= Cray SV1 =

The Cray SV1 is a vector processor supercomputer from the Cray Research division of Silicon Graphics introduced in 1998. The SV1 has since been succeeded by the Cray X1 and X1E vector supercomputers. Like its predecessor, the Cray J90, the SV1 used CMOS processors, which lowered the cost of the system, and allowed the computer to be air-cooled. The SV1 was backwards compatible with J90 and Y-MP software, and ran the same UNIX-derived UNICOS operating system. The SV1 used Cray floating point representation, not the IEEE 754 floating point format used on the Cray T3E and some Cray T90 systems.

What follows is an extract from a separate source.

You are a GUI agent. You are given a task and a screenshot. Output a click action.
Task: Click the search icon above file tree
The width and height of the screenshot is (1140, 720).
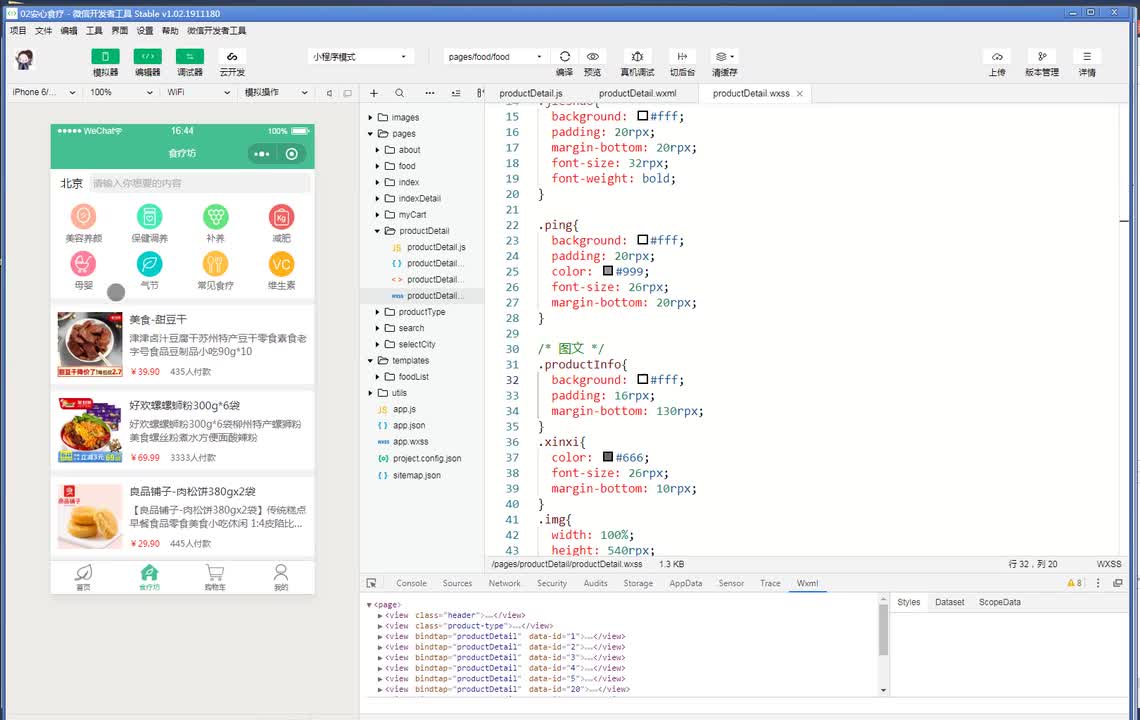(x=400, y=93)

Unlike earlier Cray designs, the SV1 included a vector cache. It also introduced a feature called multi-streaming, in which one processor from each of four processor boards work together to form a virtual processor with four times the performance. The SV1 processor was clocked at 300 MHz. Later variants of the SV1, the SV1e and SV1ex, ran at 500 MHz, the latter also having faster memory and support for the SSD-I Solid-State Storage Device. Systems could include up to 32 processors with up to 512 shared memory buses.

Multiple SV1 cabinets could be clustered together using the GigaRing I/O channel, which also provided connection to HIPPI, FDDI, ATM, Ethernet and SCSI devices for network, disk, and tape services. In theory, up to 32 nodes could be clustered together, offering up to one teraflops in theoretical peak performance.